» **WHAT IS REQUIRED**: Scan the entries below and extract each line with the word "Task" in it.

» **ENTRIES SHOWN**:
▶

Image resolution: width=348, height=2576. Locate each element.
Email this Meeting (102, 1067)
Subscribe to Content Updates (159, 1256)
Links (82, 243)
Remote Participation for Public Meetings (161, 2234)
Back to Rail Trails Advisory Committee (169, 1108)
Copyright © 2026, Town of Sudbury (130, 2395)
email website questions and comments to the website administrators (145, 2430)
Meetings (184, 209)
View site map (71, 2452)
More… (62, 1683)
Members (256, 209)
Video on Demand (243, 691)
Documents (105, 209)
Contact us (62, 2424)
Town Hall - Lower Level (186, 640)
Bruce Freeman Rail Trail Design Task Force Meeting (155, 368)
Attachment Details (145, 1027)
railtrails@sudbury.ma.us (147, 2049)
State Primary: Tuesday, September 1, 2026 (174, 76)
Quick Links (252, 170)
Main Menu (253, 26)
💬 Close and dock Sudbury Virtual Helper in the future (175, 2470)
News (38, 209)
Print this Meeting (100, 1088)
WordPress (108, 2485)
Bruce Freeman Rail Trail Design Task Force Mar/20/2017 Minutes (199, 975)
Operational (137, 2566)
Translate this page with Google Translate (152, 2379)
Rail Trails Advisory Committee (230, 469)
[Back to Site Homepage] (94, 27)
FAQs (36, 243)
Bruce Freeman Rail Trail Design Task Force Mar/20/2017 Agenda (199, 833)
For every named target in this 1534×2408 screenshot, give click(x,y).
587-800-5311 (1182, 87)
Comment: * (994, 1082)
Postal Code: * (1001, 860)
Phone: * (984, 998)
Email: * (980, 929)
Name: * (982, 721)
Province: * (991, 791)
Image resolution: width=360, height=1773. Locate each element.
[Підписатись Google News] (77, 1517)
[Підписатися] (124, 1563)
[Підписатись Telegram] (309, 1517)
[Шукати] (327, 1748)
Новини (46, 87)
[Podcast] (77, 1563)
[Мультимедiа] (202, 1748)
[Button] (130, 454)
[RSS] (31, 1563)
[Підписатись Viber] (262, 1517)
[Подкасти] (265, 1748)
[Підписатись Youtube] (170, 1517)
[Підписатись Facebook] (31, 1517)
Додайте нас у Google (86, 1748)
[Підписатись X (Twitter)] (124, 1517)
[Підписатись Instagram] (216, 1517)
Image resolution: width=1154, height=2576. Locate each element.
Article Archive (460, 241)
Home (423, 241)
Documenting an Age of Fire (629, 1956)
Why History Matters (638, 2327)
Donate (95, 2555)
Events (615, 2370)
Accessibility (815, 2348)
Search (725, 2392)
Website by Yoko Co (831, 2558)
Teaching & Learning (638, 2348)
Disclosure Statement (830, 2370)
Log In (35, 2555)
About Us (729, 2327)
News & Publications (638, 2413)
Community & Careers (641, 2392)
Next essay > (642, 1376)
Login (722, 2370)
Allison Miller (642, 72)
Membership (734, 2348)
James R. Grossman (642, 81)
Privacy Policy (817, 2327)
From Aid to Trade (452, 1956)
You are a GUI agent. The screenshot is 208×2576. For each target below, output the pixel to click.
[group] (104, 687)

◀

» **SOLVED PROBLEM**:
Bruce Freeman Rail Trail Design Task Force Meeting (155, 368)
Bruce Freeman Rail Trail Design Task Force Mar/20/2017 Minutes (199, 975)
Bruce Freeman Rail Trail Design Task Force Mar/20/2017 Agenda (199, 833)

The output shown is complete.